## What needs to be done
From the entries below, transcribe exactly the lines between the line holding "Task: Focus the Bot User Ns input field" and the line holding "You are a computer-use agent. Image resolution: width=458", inclusive; skip all other lines.

## Collected data entries
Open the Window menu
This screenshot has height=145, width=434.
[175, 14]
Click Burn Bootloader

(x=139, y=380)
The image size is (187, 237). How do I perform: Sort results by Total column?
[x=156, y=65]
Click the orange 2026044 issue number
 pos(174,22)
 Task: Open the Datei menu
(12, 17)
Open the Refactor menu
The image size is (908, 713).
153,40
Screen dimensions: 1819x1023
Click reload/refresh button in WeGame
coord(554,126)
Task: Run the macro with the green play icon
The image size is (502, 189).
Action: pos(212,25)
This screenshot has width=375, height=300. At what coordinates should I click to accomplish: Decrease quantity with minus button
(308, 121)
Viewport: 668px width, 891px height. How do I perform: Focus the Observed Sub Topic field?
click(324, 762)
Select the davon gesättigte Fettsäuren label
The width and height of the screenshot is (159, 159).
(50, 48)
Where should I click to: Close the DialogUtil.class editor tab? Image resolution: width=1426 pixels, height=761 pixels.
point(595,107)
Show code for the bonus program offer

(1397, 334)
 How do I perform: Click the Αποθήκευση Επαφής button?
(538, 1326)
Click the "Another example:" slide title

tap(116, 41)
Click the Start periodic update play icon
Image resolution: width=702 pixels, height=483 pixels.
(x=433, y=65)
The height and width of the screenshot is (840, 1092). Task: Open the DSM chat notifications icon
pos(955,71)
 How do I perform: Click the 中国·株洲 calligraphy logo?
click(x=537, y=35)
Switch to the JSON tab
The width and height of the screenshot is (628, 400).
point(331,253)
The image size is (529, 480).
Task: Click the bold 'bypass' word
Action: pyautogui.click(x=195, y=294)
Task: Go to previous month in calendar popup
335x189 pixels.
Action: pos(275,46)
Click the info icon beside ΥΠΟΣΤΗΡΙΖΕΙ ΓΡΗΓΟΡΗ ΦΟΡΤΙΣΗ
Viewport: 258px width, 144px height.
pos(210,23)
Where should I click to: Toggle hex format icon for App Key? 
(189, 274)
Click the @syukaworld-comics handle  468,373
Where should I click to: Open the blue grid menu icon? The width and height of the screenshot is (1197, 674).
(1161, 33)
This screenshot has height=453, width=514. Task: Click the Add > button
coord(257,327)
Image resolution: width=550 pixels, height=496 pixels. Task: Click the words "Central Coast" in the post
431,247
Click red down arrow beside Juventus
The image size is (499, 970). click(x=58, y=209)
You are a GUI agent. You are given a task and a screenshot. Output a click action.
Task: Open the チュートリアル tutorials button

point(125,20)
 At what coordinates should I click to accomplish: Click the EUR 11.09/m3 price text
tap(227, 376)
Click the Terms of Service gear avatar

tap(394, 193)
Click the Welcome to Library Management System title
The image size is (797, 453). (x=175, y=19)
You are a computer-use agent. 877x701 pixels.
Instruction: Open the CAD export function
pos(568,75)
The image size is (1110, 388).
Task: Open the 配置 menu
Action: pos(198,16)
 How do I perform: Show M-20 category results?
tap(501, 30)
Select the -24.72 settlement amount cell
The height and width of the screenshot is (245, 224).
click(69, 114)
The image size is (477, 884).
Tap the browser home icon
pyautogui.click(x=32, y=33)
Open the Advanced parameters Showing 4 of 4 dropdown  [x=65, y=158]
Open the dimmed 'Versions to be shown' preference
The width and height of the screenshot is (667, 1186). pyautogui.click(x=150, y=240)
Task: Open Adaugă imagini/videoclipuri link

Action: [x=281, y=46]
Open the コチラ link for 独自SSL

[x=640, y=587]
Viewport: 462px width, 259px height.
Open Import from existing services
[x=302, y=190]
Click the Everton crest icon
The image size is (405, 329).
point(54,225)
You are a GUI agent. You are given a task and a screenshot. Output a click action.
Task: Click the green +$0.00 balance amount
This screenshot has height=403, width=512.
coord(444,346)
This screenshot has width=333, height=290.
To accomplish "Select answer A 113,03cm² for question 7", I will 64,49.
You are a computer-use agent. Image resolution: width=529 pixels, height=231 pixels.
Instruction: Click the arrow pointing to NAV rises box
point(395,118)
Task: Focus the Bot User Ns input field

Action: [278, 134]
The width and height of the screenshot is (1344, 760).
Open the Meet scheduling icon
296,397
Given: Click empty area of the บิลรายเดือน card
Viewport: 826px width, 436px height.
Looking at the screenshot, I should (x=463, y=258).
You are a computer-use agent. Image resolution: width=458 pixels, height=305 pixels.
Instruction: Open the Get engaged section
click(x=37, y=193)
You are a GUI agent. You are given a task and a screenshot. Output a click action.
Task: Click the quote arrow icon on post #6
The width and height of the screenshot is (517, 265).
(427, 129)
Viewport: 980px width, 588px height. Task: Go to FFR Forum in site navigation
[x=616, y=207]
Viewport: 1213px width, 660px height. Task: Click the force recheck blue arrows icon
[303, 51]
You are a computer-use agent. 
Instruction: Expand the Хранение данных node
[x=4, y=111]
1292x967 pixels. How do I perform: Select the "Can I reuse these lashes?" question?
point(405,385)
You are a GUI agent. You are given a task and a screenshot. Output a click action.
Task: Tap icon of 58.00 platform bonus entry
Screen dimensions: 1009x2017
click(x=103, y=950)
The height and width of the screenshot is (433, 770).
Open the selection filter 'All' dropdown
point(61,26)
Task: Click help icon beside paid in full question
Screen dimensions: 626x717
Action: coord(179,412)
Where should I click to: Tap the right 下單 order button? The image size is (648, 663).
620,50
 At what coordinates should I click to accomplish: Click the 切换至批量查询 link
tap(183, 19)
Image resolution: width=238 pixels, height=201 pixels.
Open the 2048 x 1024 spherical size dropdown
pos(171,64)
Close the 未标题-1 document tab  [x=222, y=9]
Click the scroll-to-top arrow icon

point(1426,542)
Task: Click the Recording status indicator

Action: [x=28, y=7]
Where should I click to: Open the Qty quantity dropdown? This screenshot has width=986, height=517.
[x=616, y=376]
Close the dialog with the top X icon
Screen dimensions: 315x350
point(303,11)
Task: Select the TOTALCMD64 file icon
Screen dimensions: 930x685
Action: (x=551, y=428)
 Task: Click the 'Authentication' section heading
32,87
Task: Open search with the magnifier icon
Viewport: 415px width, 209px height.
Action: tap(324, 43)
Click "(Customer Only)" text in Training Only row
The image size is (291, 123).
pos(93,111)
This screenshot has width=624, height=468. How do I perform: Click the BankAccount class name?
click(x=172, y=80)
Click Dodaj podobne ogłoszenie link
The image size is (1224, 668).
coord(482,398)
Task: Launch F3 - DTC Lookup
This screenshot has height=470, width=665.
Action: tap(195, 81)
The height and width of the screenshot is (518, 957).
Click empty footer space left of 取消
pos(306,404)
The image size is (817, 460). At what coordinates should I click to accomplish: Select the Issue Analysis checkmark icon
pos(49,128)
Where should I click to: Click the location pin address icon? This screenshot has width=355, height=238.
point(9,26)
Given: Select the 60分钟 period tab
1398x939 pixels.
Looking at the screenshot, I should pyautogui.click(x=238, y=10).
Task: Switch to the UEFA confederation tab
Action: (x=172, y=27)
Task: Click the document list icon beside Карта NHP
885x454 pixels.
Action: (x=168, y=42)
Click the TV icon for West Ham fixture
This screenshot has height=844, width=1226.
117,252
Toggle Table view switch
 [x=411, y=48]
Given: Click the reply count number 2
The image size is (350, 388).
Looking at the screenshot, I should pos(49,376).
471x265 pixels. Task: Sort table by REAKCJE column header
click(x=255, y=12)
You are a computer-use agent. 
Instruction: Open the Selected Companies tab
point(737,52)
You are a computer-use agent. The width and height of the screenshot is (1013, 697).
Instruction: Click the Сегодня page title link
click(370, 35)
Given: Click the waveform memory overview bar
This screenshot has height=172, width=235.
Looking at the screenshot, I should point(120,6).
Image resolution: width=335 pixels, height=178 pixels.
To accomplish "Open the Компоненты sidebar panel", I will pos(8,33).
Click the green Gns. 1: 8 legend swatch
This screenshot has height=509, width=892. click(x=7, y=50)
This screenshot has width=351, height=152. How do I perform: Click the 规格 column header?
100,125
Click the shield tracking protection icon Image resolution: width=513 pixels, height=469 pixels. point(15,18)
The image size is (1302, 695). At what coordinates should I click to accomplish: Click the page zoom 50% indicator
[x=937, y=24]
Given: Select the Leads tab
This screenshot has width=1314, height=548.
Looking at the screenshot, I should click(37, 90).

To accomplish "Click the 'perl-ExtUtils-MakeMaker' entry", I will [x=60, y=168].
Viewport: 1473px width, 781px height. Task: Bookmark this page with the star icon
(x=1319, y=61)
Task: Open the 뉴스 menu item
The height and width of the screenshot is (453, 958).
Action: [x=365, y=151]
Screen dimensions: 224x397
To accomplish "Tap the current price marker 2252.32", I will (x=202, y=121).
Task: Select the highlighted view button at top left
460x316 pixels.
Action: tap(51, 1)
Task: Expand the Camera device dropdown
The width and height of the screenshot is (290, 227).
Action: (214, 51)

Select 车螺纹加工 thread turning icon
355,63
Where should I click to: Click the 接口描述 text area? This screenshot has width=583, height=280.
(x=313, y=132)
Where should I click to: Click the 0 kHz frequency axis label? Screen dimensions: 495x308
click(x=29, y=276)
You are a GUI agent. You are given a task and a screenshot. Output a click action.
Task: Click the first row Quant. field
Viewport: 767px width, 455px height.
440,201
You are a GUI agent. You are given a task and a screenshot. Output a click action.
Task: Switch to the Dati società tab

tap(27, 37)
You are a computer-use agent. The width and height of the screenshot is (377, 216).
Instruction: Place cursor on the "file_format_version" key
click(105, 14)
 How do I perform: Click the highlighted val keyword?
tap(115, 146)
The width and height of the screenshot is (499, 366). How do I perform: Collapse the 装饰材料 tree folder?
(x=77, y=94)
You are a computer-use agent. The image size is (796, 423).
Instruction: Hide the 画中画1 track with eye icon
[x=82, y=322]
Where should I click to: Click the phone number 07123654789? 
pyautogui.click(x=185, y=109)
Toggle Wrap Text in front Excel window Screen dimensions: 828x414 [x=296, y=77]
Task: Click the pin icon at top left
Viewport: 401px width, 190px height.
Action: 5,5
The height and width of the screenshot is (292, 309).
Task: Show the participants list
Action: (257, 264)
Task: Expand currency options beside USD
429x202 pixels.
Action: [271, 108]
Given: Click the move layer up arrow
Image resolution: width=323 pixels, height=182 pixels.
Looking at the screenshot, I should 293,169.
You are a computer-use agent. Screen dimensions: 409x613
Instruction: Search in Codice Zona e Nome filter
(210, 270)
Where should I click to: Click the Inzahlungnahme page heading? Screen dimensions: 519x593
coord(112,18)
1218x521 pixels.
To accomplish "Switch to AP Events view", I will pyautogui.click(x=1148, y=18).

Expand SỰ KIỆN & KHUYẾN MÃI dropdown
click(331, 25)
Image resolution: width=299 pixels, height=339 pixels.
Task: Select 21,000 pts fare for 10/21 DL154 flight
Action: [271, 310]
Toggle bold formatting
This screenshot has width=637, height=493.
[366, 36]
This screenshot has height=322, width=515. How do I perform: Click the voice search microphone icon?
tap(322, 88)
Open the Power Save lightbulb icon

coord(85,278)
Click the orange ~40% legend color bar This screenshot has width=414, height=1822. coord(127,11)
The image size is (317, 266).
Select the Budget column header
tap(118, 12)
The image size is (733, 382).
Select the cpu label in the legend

## Task response
Task: Focus the Bot User Ns input field

Action: [278, 134]
The width and height of the screenshot is (1344, 760).
Open the Meet scheduling icon
296,397
Given: Click empty area of the บิลรายเดือน card
Viewport: 826px width, 436px height.
Looking at the screenshot, I should (x=463, y=258).
You are a computer-use agent. Image resolution: width=458 pixels, height=305 pixels.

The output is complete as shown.